--- start of Page ---
These are opposite but what if there was something, one thing, that could meet BOTH needs AT THE SAME TIME? Obviously, such a pursuit would be compelling. Indeed, like crack cocaine, it can even be addicting. This addictive “substance” in our society is the illusion of certainty.
When we have (or think we have) certainty, we think have all the answers. Nothing more is needed to make a decision about what to do next. At the same time, illusory certainty also provides the comfort of knowing what is coming next. We can be assured in our knowing and comforted in our present situation.
Yet, if we are honest with ourselves, the fact that this “addiction” is only providing an illusion, an escape from reality that distorts our judgement and postpones our best actions. Leaders, these days are groomed to be “risk averse.” Uncertainty is the enemy. Yet, again, if we are honest, uncertainty is the norm in leading. Reality and unpredictable events can crash through and shatter our illusions of certainty. When this happens, as leaders we have a choice. We can try to glue the illusion back together and return ourselves and everyone we lead back into our stupors. Or, we can use the moment of clarity as an opportunity to self-define and be present in a new way.
Uncertainty itself can bring a number of gifts:
Uncertainty forces us to be present and in the present. It makes sober judgement more possible.
Uncertainty puts perspective on what we can control and what we cannot control. It can focus us on the best of our intentions.
--- end of Page ---
* [Exercise tasks]
1. Answer these questions about the passage on certainty and leadership:
(a) To what substance does the passage compare the pursuit of certainty?
(b) What does the passage say leaders these days are groomed to be?
(c) According to the passage, what does uncertainty put perspective on?
2. Write a continuation of the passage on certainty and leadership, beginning after its final sentence.
--- start of Data segment ---
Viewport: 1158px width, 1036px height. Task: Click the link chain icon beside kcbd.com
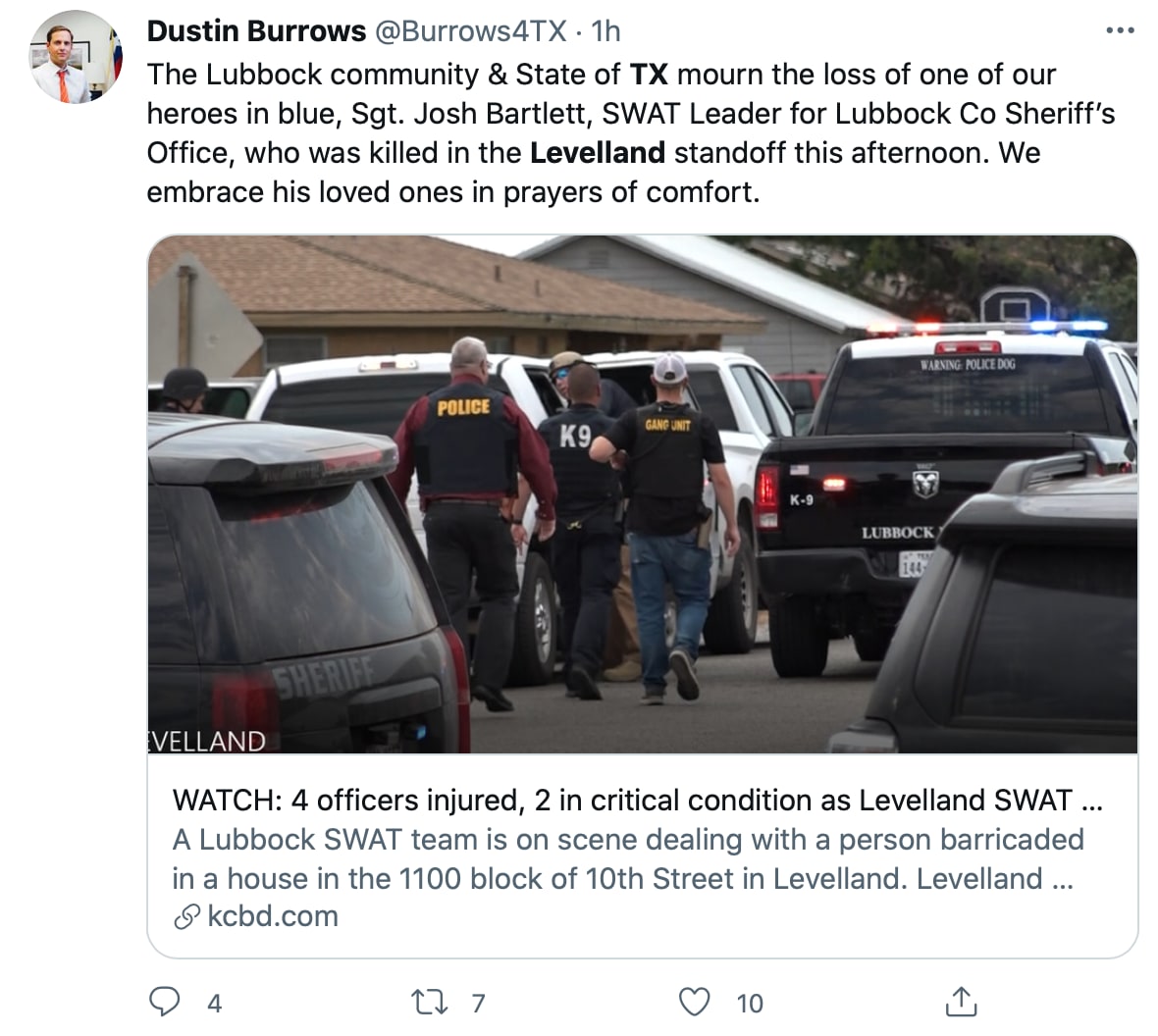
--- end of Data segment ---
* [In response]
1.
(a) Crack cocaine
(b) Risk averse
(c) What we can control and what we cannot control

2.
Uncertainty is useful in helping us to be awake and grow as human beings. Reality has a way of accomplishing that.
Uncertainty allows us a solidarity and an understanding that we are all in this together. (So much for the need for team-building seminiars!)
Uncertainty can intensify a sense of urgency that allows for timely action rather than complacency.
Perhaps the next time you as a leader face the unexpected, you can relax and breathe instead of seeing this as a disaster to be managed. Perhaps you can begin to see your situation in light of the gifts of uncertainty. Perhaps you can reject the temptation to shore up the illusions of certainty; get comfortable with being uncomfortable and embrace the mystery of not having answers. Perhaps you can challenge others to do the same. In so doing a whole new world can appear with new possibilities, new challenges.
After all, seeing new horizons, vision; that’s what leadership is for!